### REQUIREMENT 1:
Reproduce the entire Jinfo Blog item on newspaper content licensing word for word.

## start DOCUMENT SEGMENT

More cost pressures on news
Jinfo Blog
27th June 2009
Item
Licensing for reuse of newspaper content is set to extend to web sites from next year. The Newspaper Licensing Agency, which authorises reuse of items from many United Kingdom news sources, has said that web aggregators that charge clients for their services will require an NLA licence from this September and will be charged from January 2010.
Press cuttings agencies that either 'scrape' content themselves or buy in services from aggregators will also be licensed and charged - and client companies that receive and forward links from these commercial aggregators within their organisation will require a licence too (http://digbig.com/4yyrb).
The move has provoked some indignant reaction and doubts about its workability. paidContent:UK sees no justification for charging for use of a URL link, as opposed to reproducing actual content (http://digbig.com/4yyrc), and specialist blogger Matt Wardman points out that it raises huge implications for the future legal status of the hyperlink (http://digbig.com/4yyrd).
NLA managing director David Pugh told Wardman that the licence only applied to organisations circulating hyperlinks commercially, not use by private individuals or the results of queries by internet search engines such as Google News (http://digbig.com/4yyre). But news bosses are just as concerned about Google News; they recently told a UK Parliamentary committee that competition rules currently prevented them from sitting down with Google to thrash out a fair payment system - and MPs hinted that they might be able to help (http://digbig.com/4yyrf).
Meanwhile the NLA is sugaring its pill by offering a new wholesale service called eClipsweb to web aggregators (http://digbig.com/4yyrb) - but at least one commercial aggregator, Moreover, is reported to be considering suing the Agency, alleging that the new charge compromises its business model (http://digbig.com/4yyrg).

## end DOCUMENT SEGMENT

### REQUIREMENT 2:
In the rows, rewrite the part that opens with the line containing "You are a GUI" and closes with the final row, replacing "screenshot" with "screen capture" and leaving everything else unchanged. Output only that part.

## start DATA TO PROCESS

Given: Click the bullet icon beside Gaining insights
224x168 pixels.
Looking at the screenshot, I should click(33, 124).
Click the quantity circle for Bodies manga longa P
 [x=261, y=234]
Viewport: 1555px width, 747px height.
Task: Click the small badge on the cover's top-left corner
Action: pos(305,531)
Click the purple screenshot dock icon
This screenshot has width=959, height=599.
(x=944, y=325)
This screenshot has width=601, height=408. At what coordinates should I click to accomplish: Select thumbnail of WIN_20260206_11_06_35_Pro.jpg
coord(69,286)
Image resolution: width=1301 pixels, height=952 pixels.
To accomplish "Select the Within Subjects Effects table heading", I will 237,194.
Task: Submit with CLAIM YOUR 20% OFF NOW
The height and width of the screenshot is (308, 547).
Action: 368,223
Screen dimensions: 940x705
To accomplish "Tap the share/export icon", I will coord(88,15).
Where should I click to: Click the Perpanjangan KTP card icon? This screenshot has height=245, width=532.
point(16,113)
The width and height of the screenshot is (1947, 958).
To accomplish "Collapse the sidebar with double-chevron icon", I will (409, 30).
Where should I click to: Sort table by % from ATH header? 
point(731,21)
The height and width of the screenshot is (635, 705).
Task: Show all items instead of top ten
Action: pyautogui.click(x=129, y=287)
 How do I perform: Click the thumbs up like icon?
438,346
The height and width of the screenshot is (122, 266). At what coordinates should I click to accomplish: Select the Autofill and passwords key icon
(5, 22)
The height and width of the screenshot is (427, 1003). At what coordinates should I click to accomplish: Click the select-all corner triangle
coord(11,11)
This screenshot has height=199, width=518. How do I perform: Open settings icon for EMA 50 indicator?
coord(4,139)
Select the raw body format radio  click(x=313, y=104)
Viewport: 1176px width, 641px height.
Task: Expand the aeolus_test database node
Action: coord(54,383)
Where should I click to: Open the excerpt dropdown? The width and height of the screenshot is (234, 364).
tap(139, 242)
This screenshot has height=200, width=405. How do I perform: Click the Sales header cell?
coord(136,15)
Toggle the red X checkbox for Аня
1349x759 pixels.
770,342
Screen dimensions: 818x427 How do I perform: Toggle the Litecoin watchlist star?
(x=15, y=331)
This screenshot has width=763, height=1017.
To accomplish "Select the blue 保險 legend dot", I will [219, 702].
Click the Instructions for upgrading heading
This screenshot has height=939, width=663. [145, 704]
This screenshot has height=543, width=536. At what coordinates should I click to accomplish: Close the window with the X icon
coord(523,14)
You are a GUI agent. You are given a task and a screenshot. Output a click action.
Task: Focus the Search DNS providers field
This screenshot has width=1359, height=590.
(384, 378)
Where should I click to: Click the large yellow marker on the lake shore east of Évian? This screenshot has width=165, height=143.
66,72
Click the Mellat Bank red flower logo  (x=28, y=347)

## end DATA TO PROCESS

### WORKED ANSWER 1:
More cost pressures on news
Jinfo Blog
27th June 2009
Item
Licensing for reuse of newspaper content is set to extend to web sites from next year. The Newspaper Licensing Agency, which authorises reuse of items from many United Kingdom news sources, has said that web aggregators that charge clients for their services will require an NLA licence from this September and will be charged from January 2010.
Press cuttings agencies that either 'scrape' content themselves or buy in services from aggregators will also be licensed and charged - and client companies that receive and forward links from these commercial aggregators within their organisation will require a licence too (http://digbig.com/4yyrb).
The move has provoked some indignant reaction and doubts about its workability. paidContent:UK sees no justification for charging for use of a URL link, as opposed to reproducing actual content (http://digbig.com/4yyrc), and specialist blogger Matt Wardman points out that it raises huge implications for the future legal status of the hyperlink (http://digbig.com/4yyrd).
NLA managing director David Pugh told Wardman that the licence only applied to organisations circulating hyperlinks commercially, not use by private individuals or the results of queries by internet search engines such as Google News (http://digbig.com/4yyre). But news bosses are just as concerned about Google News; they recently told a UK Parliamentary committee that competition rules currently prevented them from sitting down with Google to thrash out a fair payment system - and MPs hinted that they might be able to help (http://digbig.com/4yyrf).
Meanwhile the NLA is sugaring its pill by offering a new wholesale service called eClipsweb to web aggregators (http://digbig.com/4yyrb) - but at least one commercial aggregator, Moreover, is reported to be considering suing the Agency, alleging that the new charge compromises its business model (http://digbig.com/4yyrg).

### WORKED ANSWER 2:
You are a GUI agent. You are given a task and a screen capture. Output a click action.
Task: Focus the Search DNS providers field
This screen capture has width=1359, height=590.
(384, 378)
Where should I click to: Click the large yellow marker on the lake shore east of Évian? This screen capture has width=165, height=143.
66,72
Click the Mellat Bank red flower logo  (x=28, y=347)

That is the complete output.